By "code is mode", IoC containers consider "a cost effective, intuitive, and maintainable way to configure (assemble and deploy) applications is to model what you want rather than to write the code of how to produce them". Therefore, in IoC containers, user codes are self-documenting models that visualize user requirements (i.e. what users want) rather than verbalize user solutions (i.e. how to produce the configurations). In general, code orders in these IoC programs do not imply the actual step-by-step imperative execution orders of the underlying plumbing operations performed transparently by IoC containers. This enables more strong static code verifications and frees users from the concerns of IoC procedural bugs and the burdens of runtime debugging.

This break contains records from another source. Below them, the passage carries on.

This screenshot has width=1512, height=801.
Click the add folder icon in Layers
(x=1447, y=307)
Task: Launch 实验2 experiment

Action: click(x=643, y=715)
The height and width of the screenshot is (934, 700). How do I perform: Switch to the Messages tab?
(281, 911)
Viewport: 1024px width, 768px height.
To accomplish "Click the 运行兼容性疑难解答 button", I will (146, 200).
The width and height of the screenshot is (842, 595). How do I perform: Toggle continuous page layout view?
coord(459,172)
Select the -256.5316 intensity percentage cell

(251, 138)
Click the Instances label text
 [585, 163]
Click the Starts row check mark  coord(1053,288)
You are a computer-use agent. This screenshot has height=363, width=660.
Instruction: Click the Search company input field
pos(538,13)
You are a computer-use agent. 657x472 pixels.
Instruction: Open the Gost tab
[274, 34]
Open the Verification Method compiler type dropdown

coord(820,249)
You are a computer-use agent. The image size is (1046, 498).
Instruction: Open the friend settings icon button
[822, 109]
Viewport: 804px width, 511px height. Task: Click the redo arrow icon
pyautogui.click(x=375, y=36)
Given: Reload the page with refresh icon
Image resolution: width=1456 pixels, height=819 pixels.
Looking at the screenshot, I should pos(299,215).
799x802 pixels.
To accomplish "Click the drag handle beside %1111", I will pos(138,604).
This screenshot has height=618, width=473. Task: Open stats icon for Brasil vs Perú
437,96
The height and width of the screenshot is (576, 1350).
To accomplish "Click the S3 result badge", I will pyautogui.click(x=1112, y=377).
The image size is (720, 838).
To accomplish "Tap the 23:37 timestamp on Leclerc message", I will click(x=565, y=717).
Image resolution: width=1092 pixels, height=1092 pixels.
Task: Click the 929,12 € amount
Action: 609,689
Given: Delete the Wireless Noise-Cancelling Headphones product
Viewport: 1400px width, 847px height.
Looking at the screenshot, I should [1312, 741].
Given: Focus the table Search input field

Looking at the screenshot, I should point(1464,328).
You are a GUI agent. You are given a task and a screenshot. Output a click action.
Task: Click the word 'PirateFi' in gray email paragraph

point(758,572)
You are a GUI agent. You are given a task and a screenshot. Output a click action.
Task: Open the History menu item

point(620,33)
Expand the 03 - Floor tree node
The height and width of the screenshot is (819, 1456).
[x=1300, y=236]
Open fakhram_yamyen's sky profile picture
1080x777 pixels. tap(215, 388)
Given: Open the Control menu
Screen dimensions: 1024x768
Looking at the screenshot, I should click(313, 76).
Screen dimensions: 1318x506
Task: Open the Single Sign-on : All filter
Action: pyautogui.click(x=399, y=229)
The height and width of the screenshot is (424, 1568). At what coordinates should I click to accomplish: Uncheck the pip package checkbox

By "code is data", these composite modeling codes are not merely or necessary user manual programs but, most importantly, able to serve as language neutral mediating data worksheets to be handed from or exchanged between independent modeling applications or plugins in forms of internal data objects, online messages, as well as external off-line documents or records. Comparing to the binary immutable metadata/annotation/API driven tight integration of DI frameworks, this data driven approach enables a much flexible while safe integration between IoC containers and third party modeling applications or plugins that generate, edit, display, transform, merge, refactor, compare, analyze, verify, and query these modeling codes at primitive POJO/POCO component API levels as well as at various domain specific modeling levels.

Certainly, this classification does not exclude the existence and usefulness of hybrid solutions sitting between these two, for instance, configuration modules are separated from their applications but coded as metadata of the same implementation languages and even manipulate these metadata at the source code syntax level.